EXERCISE PROMPT: Write out the whole devotional on Hebrews 9.27 below, word for word.

EXCERPT:
####################

Did you know the Bible has a story about leftovers? I’ll bet you remember it. Luke 9…five loaves…two fish…five thousand men…and twelve basketfuls of broken pieces “left over” (9.17). Here were leftovers no one could complain about! Twelve baskets of bread standing forever in our memories as monuments to the abounding grace of God. He is willing and able to give blessings more numerous than we can imagine—or even fully enjoy this side of heaven! I’ve been reminded, in fact, of God’s superabundance of blessings as we’ve worked through Hebrews at PRBC. As I complete my sermon each week, I am well aware of much spiritual food for which we’ve had no room—many precious truths that, in a six-month study of Hebrews, must be left not fully explored. At least one of those breadcrumbs may be found in the passage on which we’ve been lately feeding (9.1-10.18). I am referring to Hebrews 9.27: “It is appointed for men to die once and after this comes judgment.” There has been simply no room on the Sunday morning table to place this small, but rich platter of truth. So let me offer it to you as a snack between meals. Notice a few things…

First, “it is appointed for men to die.” This is inevitable. We may try, with modern medical might, to avoid it. We may hope, by pushing it to the back of our minds, not to worry about it. But the angel of death is always treading hard upon our heals. He will catch up with us—often in the moment when we least expect it, as we have learned painfully in recent weeks. So we are fools to push death out of our minds—to try and ‘not worry about it.’ No, we had better take death seriously. We had better prepare ourselves for that last day. It is coming sooner than we think.

Second, “it is appointed for men to die once.” Once that death angel grabs hold of the back of our collar; once he drags us down to the grave—there is no coming back. Don’t believe the books, the TBN interviews, and the Reader’s Digest articles. People do not die, have a cup of coffee in heaven (or hell), and then come back to tell about it (nor would that be helpful to us – Luke 16.30). And don’t believe the pope either—there is no purgatory from which we can spring if we are good enough long enough (or if someone lights enough $9.00 candles for us). No, the Bible is clear. “It is appointed for man to die once.” There is no coming back. There are no second chances. So we would do well to ready ourselves before it is forever too late.

####################

Dataset rows:
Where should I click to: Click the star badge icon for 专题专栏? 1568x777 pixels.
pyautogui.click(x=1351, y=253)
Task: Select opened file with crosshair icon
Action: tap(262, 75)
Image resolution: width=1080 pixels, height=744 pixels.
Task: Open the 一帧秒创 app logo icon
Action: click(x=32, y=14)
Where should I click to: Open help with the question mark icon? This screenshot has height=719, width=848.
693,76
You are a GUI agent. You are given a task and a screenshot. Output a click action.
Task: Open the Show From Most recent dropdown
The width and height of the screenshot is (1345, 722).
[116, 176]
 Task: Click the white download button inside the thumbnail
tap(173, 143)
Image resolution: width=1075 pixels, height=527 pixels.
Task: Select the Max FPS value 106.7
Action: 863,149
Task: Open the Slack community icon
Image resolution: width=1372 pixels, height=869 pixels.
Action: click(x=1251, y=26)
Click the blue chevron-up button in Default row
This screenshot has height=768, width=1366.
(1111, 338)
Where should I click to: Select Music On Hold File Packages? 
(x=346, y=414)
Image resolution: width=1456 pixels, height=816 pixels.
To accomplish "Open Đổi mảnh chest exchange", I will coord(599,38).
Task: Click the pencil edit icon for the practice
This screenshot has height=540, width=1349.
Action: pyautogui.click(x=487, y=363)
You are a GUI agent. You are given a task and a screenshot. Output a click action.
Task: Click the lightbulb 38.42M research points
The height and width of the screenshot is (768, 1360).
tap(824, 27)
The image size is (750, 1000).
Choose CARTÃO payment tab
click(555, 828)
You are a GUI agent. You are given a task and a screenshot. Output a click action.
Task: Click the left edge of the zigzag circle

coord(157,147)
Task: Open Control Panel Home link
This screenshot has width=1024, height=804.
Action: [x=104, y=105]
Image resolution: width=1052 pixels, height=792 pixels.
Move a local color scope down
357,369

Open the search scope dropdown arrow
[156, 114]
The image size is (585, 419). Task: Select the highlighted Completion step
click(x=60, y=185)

####################

SOLUTION TO THIS TASK:
Did you know the Bible has a story about leftovers? I’ll bet you remember it. Luke 9…five loaves…two fish…five thousand men…and twelve basketfuls of broken pieces “left over” (9.17). Here were leftovers no one could complain about! Twelve baskets of bread standing forever in our memories as monuments to the abounding grace of God. He is willing and able to give blessings more numerous than we can imagine—or even fully enjoy this side of heaven! I’ve been reminded, in fact, of God’s superabundance of blessings as we’ve worked through Hebrews at PRBC. As I complete my sermon each week, I am well aware of much spiritual food for which we’ve had no room—many precious truths that, in a six-month study of Hebrews, must be left not fully explored. At least one of those breadcrumbs may be found in the passage on which we’ve been lately feeding (9.1-10.18). I am referring to Hebrews 9.27: “It is appointed for men to die once and after this comes judgment.” There has been simply no room on the Sunday morning table to place this small, but rich platter of truth. So let me offer it to you as a snack between meals. Notice a few things…

First, “it is appointed for men to die.” This is inevitable. We may try, with modern medical might, to avoid it. We may hope, by pushing it to the back of our minds, not to worry about it. But the angel of death is always treading hard upon our heals. He will catch up with us—often in the moment when we least expect it, as we have learned painfully in recent weeks. So we are fools to push death out of our minds—to try and ‘not worry about it.’ No, we had better take death seriously. We had better prepare ourselves for that last day. It is coming sooner than we think.

Second, “it is appointed for men to die once.” Once that death angel grabs hold of the back of our collar; once he drags us down to the grave—there is no coming back. Don’t believe the books, the TBN interviews, and the Reader’s Digest articles. People do not die, have a cup of coffee in heaven (or hell), and then come back to tell about it (nor would that be helpful to us – Luke 16.30). And don’t believe the pope either—there is no purgatory from which we can spring if we are good enough long enough (or if someone lights enough $9.00 candles for us). No, the Bible is clear. “It is appointed for man to die once.” There is no coming back. There are no second chances. So we would do well to ready ourselves before it is forever too late.